■ Selected extract:
>> Start

Having thus completed a symbolic window buffer in which the vertical coordinates are relative to the top of the page, the vertical coordinates are then preferably converted into a coordinate system more convenient for use in the subsequent Image Composition process (block 176). Preferably, this new coordinate system is correlated to the electrodes on the printhead. The Symbolic Window List with the vertical coordinates so adjusted will hereinafter be referred to as the "Symbolic Image".
It has been found that in an electrode assembly having a large number of electrodes that may be used to print more than one line of characters, non-uniform erosion effects occur as current flows through the different electrodes used to print the individual dots comprising the various characters. Thus, in accordance with yet another aspect of the invention, whenever a print window list to be printed in a particular printing pass does not contain any characters that extend to the very bottom of the window, and thus it will not be necessary to use both the uppermost and lowermost electrodes on the printhead during the next printing pass, the vertical position of the printhead relative to the upper corner of the print window is varied to more evenly distribute the erosion effects. This may be advantageously accomplished as part of the conversion of the Symbolic Window List to the Symbolic Image list (block 176).

>> End

■ Data extract:

>> Start

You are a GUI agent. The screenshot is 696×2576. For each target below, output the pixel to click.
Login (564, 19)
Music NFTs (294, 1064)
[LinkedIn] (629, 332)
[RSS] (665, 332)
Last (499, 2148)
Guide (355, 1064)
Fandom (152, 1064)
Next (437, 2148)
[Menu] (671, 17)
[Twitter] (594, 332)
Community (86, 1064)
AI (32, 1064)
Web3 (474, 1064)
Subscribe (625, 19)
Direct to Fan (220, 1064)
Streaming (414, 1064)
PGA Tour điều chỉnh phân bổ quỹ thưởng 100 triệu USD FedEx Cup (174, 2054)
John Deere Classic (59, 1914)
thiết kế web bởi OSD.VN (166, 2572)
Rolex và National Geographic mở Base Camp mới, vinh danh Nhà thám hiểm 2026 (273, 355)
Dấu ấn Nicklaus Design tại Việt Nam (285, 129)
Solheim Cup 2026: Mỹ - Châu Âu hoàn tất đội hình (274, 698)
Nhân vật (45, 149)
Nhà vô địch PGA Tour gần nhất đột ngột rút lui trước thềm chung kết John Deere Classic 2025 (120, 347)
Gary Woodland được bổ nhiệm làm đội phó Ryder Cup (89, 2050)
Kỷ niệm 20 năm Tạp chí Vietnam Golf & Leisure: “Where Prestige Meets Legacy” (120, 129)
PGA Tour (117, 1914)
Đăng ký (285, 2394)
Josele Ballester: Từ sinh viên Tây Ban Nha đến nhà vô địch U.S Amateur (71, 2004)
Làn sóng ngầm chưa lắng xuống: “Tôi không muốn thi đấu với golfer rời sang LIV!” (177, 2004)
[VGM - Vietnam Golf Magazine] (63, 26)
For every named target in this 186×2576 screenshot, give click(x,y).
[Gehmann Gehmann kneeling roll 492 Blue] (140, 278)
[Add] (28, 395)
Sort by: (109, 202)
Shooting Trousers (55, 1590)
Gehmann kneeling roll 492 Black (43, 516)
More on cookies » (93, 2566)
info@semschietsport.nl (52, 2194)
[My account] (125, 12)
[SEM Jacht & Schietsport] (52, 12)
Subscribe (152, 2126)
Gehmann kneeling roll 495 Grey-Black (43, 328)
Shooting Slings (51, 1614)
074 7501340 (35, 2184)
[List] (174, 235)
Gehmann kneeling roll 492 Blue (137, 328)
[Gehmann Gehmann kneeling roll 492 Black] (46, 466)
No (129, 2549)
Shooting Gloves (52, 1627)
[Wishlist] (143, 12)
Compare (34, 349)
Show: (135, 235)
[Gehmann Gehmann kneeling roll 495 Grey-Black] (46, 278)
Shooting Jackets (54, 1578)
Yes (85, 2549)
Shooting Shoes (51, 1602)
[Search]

>> End

■ Given problem: In the printhead excerpt, can you condense the paragraph beginning "It has been found that" into a short bulleted list that keeps its main facts?

■ Answer for the task:
- Electrode assemblies with many electrodes, able to print more than one line of characters, wear unevenly as current flows through the different electrodes that print each character's dots.
- If a print window list for a pass has no characters reaching the very bottom of the window, the next pass won't need both the uppermost and lowermost electrodes.
- In that case, the printhead's vertical position relative to the window's upper corner is varied to spread the erosion more evenly.
- This can be done while converting the Symbolic Window List to the Symbolic Image list (block 176).